Le montant de la rente constitue un facteur décisif pour l’indépendance économique et la liberté de choix à l’âge de la retraite. En Europe, le montant de la rente perçu par les femmes reste toutefois nettement inférieur à celui des hommes, les exposant à une situation de pauvreté une fois à la retraite. Mais tout n’est pas si noir: les femmes ont également les cartes en main pour changer la donne.

Si l’égalité salariale entre les hommes et les femmes occupe le débat public depuis de nombreuses années, il semble que les différences entre les rentes de vieillesse restent encore mal connues. Alors que l’Union européenne décidait pour la première fois en 2013 d’analyser systématiquement l’écart existant entre les rentes de vieillesse des hommes et celles des femmes (autrement dit le «Gender Pension Gap»), il aura fallu attendre l’année 2016 pour que la Suisse s’y consacre. On ne s’étonnera donc guère de l’absence de conscience au sein de l’opinion publique au sujet de l’écart de rentes important qui existe entre les sexes.

Dans un quiz publié sur notre site Internet, nous avons récemment demandé quelle était la différence de rente perçue par les femmes par rapport à celle des hommes. Près de la moitié des participants a supposé que la rente perçue par les femmes était inférieure de 20%, se fiant à l’écart entre les salaires.

Un fossé deux fois plus grand

La réalité est malheureusement bien moins souriante: en matière de prévoyance, le fossé entre les hommes et les femmes est en fait deux fois plus élevé que celui des salaires. Il s’élève à 39% dans la moyenne européenne. Et pourtant seul un participant sur dix a su donner la bonne réponse.
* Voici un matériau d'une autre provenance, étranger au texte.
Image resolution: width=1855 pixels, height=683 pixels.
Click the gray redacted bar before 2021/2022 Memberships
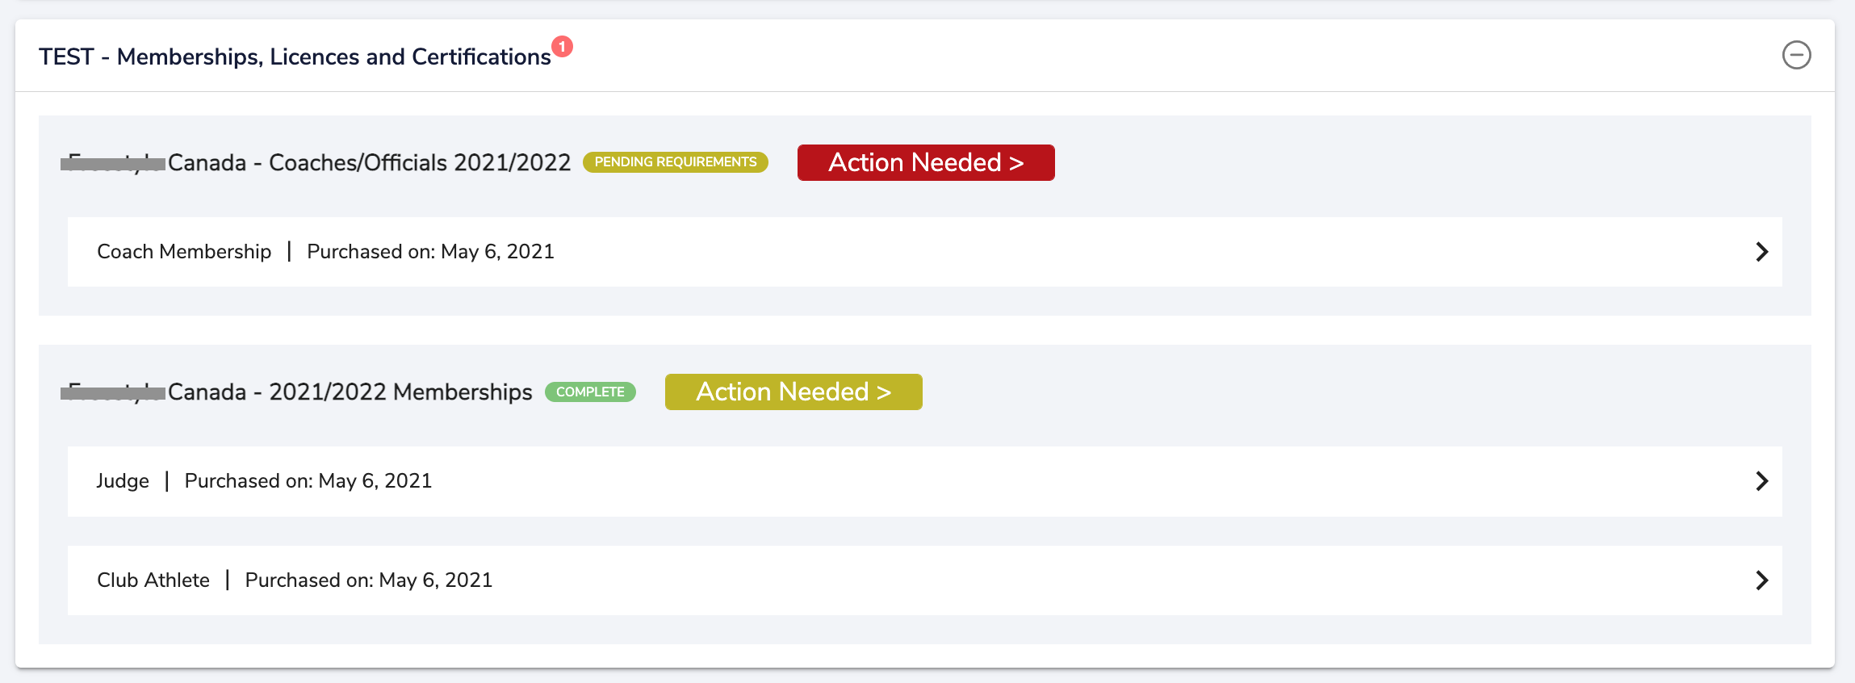coord(113,393)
Une ignorance qui est préoccupante car l’écart entre les retraites se creuse déjà très tôt dans la vie professionnelle. Le montant de la rente permet en quelque sorte de retracer le parcours professionnel d’une personne. 
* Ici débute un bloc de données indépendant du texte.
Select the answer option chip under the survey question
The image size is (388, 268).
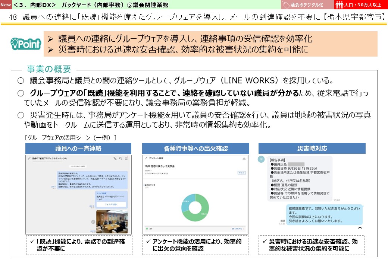(147, 188)
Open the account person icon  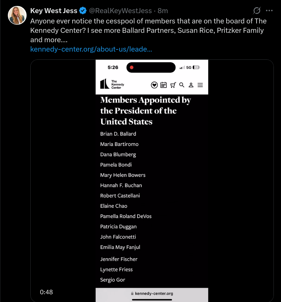[x=191, y=85]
Alors comment expliquer cette disparité?

Les deux facteurs décisifs de cet écart de rente en fonction du sexe sont la durée de l’activité et le type d’activité: les femmes gagnent moins, sont souvent employées à des postes mal rémunérés et de surcroît rarement à des fonctions de direction, elles travaillent également plus souvent à temps partiel que les hommes. En outre, il n’est pas rare que les femmes interrompent leur carrière pour s’occuper de leurs enfants ou de leur famille.

Les femmes sont souvent mal assurées une fois à la retraite, et dépendent financièrement de leur conjoint.

Les retraites actuelles traduisent donc les disparités du passé, principalement la répartition traditionnelle des rôles et la position des femmes sur le marché du travail qui en découle directement.  Mais elles pointent également des problèmes imminents: les femmes sont souvent mal assurées une fois à la retraite, et dépendent financièrement de leur conjoint.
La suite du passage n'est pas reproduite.